▸ Source extract
● ● ●
Numerical Computing

My research involves computer simulations, so I spend a lot of time implementing numerical algorithms. I view a numerical technique as a tool for solving a problem, not as something intrinsically interesting itself. But as a numerical modeler it pays to become familiar with your tools, so I have.

The first question is which programming language to use? I use FORTRAN, and I’m sure that makes me a dinosaur in the eyes of many. But FORTRAN is still common among physicists, and has served me well since I first learned it as a senior in high school. If you look in the solution manual for the 4th edition of Intermediate Physics for Medicine and Biology, you will find a few programs written in FORTRAN. Russ Hobbie humored me by letting me write these in FORTRAN rather than C, although C appears in the textbook itself.

Numerical Recipes:
The Art of Scientific Computing,
by Press et al.

I tend to avoid software like Matlab, Mathematica, and Maple as being to “black-boxy.” I like to tinker with the guts of my program, and often you can’t do that with high-level software packages. Perhaps younger scientists disagree. I do use Matlab for graphics.

When I face a numerical problem that is new to me, the first place I look is Numerical Recipes: The Art of Scientific Computing, by Press, Teukolsky, Vetterling, and Flannery . The copy on my bookshelf is the 2nd edition of Numerical Recipes in FORTRAN 77: The Art of Scientific Computing. In the preface Press et al. write

We call this book “Numerical Recipes” for several reasons. In one sense, the book is indeed a “cookbook” on numerical computation. However there is an important distinction between a cookbook and a restaurant menu. The latter presents choices among complete dishes in each of which the individual flavors are blended and disguised. The former—and this book—reveals the individual ingredients and explains how they are prepared and combined.

Numerical Methods That Work,
by Forman Acton.

For a guide to some of the lore of numerical computing, I recommend two delightful books by Forman Acton: Numerical Methods that Work, and Real Computing Made Real: Preventing Errors in Scientific and Engineering Calculations. In Real Computing, Acton writes

This book addresses errors of the third kind. You’ve never heard of them? But you've made them; we all make them every time we write a computer program to solve a physical problem.

Errors of the first kind are grammatical—we write things that aren’t in our programming language. The compiler finds them.
● ● ●
▸ Activities
a - List the four authors of Numerical Recipes named in the numerical computing text above.
b - Decide whether each statement agrees with the numerical computing text above. Answer yes or no for each, and quote the words of the text that settle it.
(i) The author uses Matlab for graphics.
(ii) The author first learned FORTRAN in college.
(iii) Errors of the first kind are caught by the compiler.
c - Carry on the numerical computing text from its last sentence.

▸ Raw data
● ● ●
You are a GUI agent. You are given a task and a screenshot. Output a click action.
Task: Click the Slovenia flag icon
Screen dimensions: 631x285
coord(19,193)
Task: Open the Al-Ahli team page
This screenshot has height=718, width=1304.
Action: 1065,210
● ● ●
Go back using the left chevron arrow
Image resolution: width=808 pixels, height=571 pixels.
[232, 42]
● ● ●
▸ Results of the tasks
a - Press, Teukolsky, Vetterling, Flannery

b -
(i) Yes: "I do use Matlab for graphics."
(ii) No: "since I first learned it as a senior in high school."
(iii) Yes: "The compiler finds them."

c -
Errors of the second kind are our mistakes in programming the algorithms we sought to use. They include n−1 errors, inversions of logical tests, overwriting array limits (in Fortran) and a lot of other little technical mistakes that just don’t happen to be ungrammatical. We have to find them.

Then, Mirabile visu, the program runs—and even gives the correct answers to the two test problems we happen to have already solved.

Errors of the third kind are the ones we haven’t found yet. They show up only for as-yet-untested input values—often for quite limited ranges of these parameters. They include (but are not limited to) loss of significant digits, iterative instabilities, degenerative inefficiences in algorithms and convergence to extraneous roots or previously docile equations. Since some of these errors occur only for limited combinations of parameters inputs they may never disturb our results; more likely some of them will creep into our answers, but so quietly that we don't notice them—until our bridge has collapsed!

Real Computing Made Real,
by Forman Acton.

In the rest of the book, Acton serves up a feast of tricks, tips, and techniques. Even if you don’t particularly like numerical methods, you will enjoy these books. Readers of Intermediate Physics for Medicine and Biology will find them useful when trying to write a computer program to solve the Hodgkin and Huxley equations or implement the Fourier method for computed tomography.

I end with a quote from Acton’s book that he attributes to Richard Hamming. It is one of my favorite quotes, and one I believe is worth repeating:

The purpose of computing is insight, not numbers.